Ghana’s First Peace Corps Staff (Part One)

During the first week of May, 1961, Richard Thornell landed in Ghana to lay the groundwork for the arrival of the first Volunteers to be sent overseas. He was stricken with TB the end of August and entered the hospital only five days before the Volunteers stepped off the pane in Accra on August 29, 1961.

Here Pat Kennedy is Escort Officer for the first PCV to Ethiopia, September 1962

A number of dignitaries, however, including Ghana’s Minister of Education A.J. Dowuong-Hammond, were on hand to greet the 50 PCVs, men and women, and their escort officer, Padraic Kennedy, at the big airport on the outskirts of Accra.

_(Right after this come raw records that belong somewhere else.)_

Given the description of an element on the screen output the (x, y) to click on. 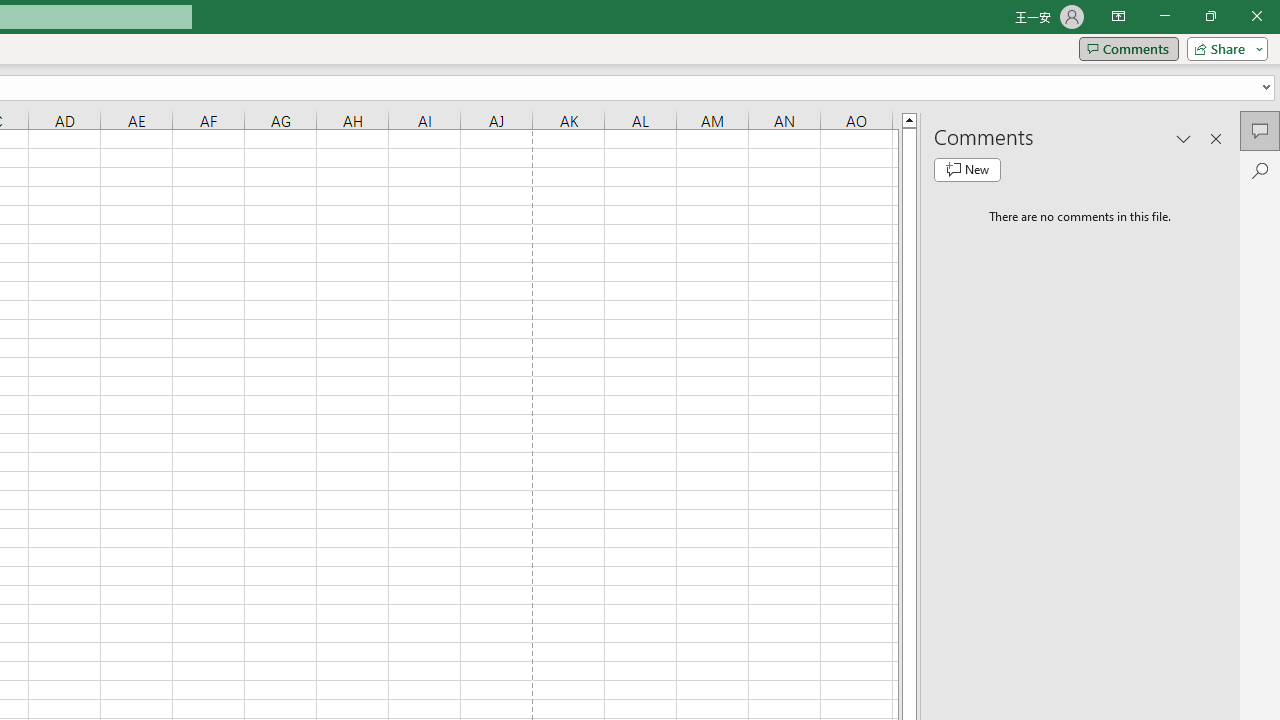
Share (1223, 48)
Search (1260, 170)
Restore Down (1210, 16)
Close pane (1215, 138)
New comment (967, 169)
Comments (1260, 130)
Comments (1128, 48)
Close (1256, 16)
Task Pane Options (1183, 138)
Ribbon Display Options (1118, 16)
Minimize (1164, 16)
Line up (909, 119)
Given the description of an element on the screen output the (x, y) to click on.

In response to expressions of welcome, one of the Volunteers stepped forward and delivered a thank-you for the group in Twi, the principal local language. The Twi was far from perfect, but the fact that Americans would try to speak it at all was met with smiling enthusiasm on the part of the welcoming Ghanaians.

 

Thornell’s evacuation from Ghana to the U.S. for further medical treatment left Pat Kennedy, then 29, in charge as the only staffer until Representative George Carter arrived five days later. This would make Kennedy the first Peace Corps Country Director.

George Carter played chess with one son while another reads a book at their home in Accra.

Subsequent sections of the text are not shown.